The materials reviewed for Fishtank Plus Math Grade 5 meet expectations for being designed so that teachers and students spend sufficient time working with engaging applications of the mathematics.

Materials provide opportunities, within Problem Set and Homework problems for students to independently demonstrate multiple routine and non-routine applications throughout the grade level. Problem Set, or student practice problems, and Homework can be completed independently during a lesson. Target Task, or end of lesson checks for understanding, are designed for independent completion. Examples include:

• In Unit 2, Multiplication and Division of Whole Numbers, Lesson 9, Anchor Task, Problem 2, students solve routine application problems involving multiplying multi-digit numbers (5.NBT.5). The problem states, “On Friday, April 13, 2018, there were 749 outbound flights each carrying approximately 101 passengers. If there are usually 58,112 daily outbound passengers from Logan, how many more passengers flew out of Logan that Friday than usual?” Guiding Questions for teachers include, “Can you draw something to represent this problem? Is our answer reasonable? Why or why not? Why do you think this was a record-breaking day? What usually happens around that time of year?”

• In Unit 5, Multiplication and Division of Fractions, Lesson 6, Anchor Task, Problem 1, students engage in non-routine application problems as they solve real world problems involving multiplication of fractions and mixed numbers (5.NF.6), and apply and extend previous understanding of multiplication to multiply a fraction or a whole number by a fraction (5.NF.4). The problem states, “Some of the problems below can be solved by multiplying \frac{3}{5}×15, while others need a different operation. Select the ones that can be solved by multiplying these two numbers. For the remaining, tell what operation is appropriate. In all cases, solve the problem (if possible) and include appropriate units in the answer. a. There are 15 people at a party. \frac{3}{5} of them are boys. How many people at the party are boys? b. Wesley ran 15 miles on Monday and \frac{3}{5} mile on Tuesday. How many miles did Wesley run? c. If each person at a party eats \frac{3}{5} of a pound of roast beef and there are 15 people at the party, how many pounds of roast beef are needed? d. Nathaniel has 15 cups of soup split into 5 equal-sized portions. He’ll serve three of the portions for dinner tonight. What is the total amount of soup, in cups, that Nathaniel will serve tonight? e. 15 students in the fifth grade want to play soccer. \frac{3}{5} of the students in fifth grade want to play basketball. How many students want to play either soccer or basketball? f. Helena is carpeting a long corridor. It is \frac{3}{5} yards wide and 15 yards long. How much carpeting, in square yards, does Helena need? g. Lisbeth has \frac{3}{5} of a pound of chocolate that she wants to share evenly with 15 people. How much chocolate will everyone get? h. Tiffany has $15. She spends \frac{3}{5} of her money on a teddy bear. How much money does she have left?” Guiding questions for teachers include, “How can you connect what you know about multiplication with whole numbers to multiplication with fractions? What is the whole that is being referred to in the problem? Why does looking for keywords in a problem not always work as a strategy? (You could use Part (e) as an example here - ‘of'’ does not imply that these quantities should be multiplied together.)”

Instruction 1: According to the Fishtank Plus Math review, how many outbound flights were there on Friday, April 13, 2018?
Instruction 2: Rewrite the Fishtank Plus Math review starting at "The materials reviewed for" and ending at "of the mathematics.", putting "meaningful" in place of "engaging".
Instruction 3: Carry the Fishtank Plus Math review on from its last sentence.

Data segment:
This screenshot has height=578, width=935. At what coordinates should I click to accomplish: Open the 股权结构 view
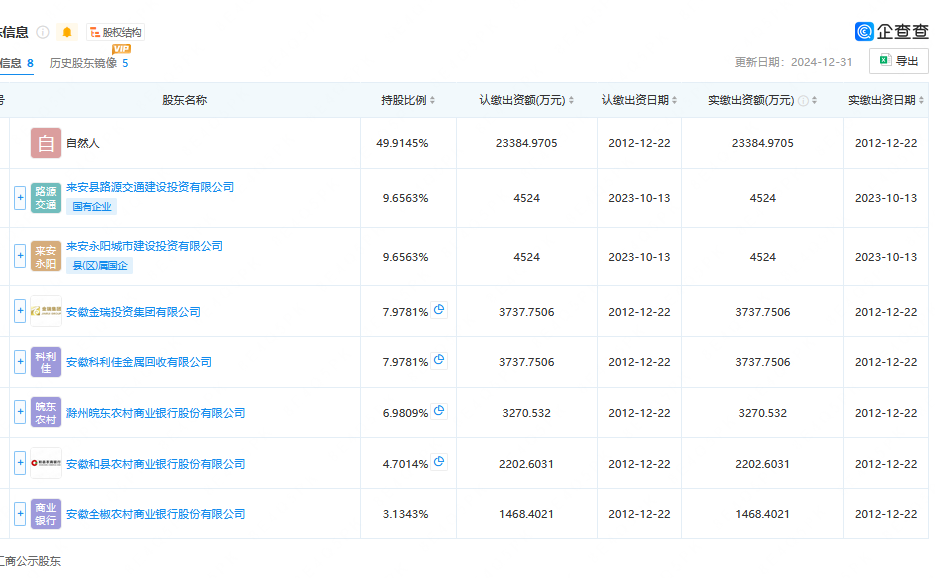point(116,32)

Output 1: 749

Output 2:
The materials reviewed for Fishtank Plus Math Grade 5 meet expectations for being designed so that teachers and students spend sufficient time working with meaningful applications of the mathematics.

Output 3:
• In Unit 6, Multiplication and Division of Decimals, Lesson 2, Anchor Task, Problem 1, students engage in non-routine problems that involve adding, subtracting, multiplying, and dividing decimals to hundredths, using concrete models or drawings and strategies based on place value, properties of operations, and/or the relationship between addition and subtraction (5.NBT.7). The problem states, “Mr. Wynn, the art teacher, is creating a mural on the side of the school building. The mural will be 2 meters tall and 6 meters long. After finishing the mural, he decided he wants to add a small section to the side of it, and the new section is also 2 meters tall but just 0.4 meters long. How many square meters is Mr. Wynn’s mural? What was the total length of the mural Mr. Wynn created?” Guiding questions for teachers include, “What model can you draw to represent the problem? How can you record that work with equations? Does finding the area of each separate piece of the mural and adding those areas together give the same result as finding the overall length and width of the space Mr. Wynn needed to cover and finding the overall area? Why?”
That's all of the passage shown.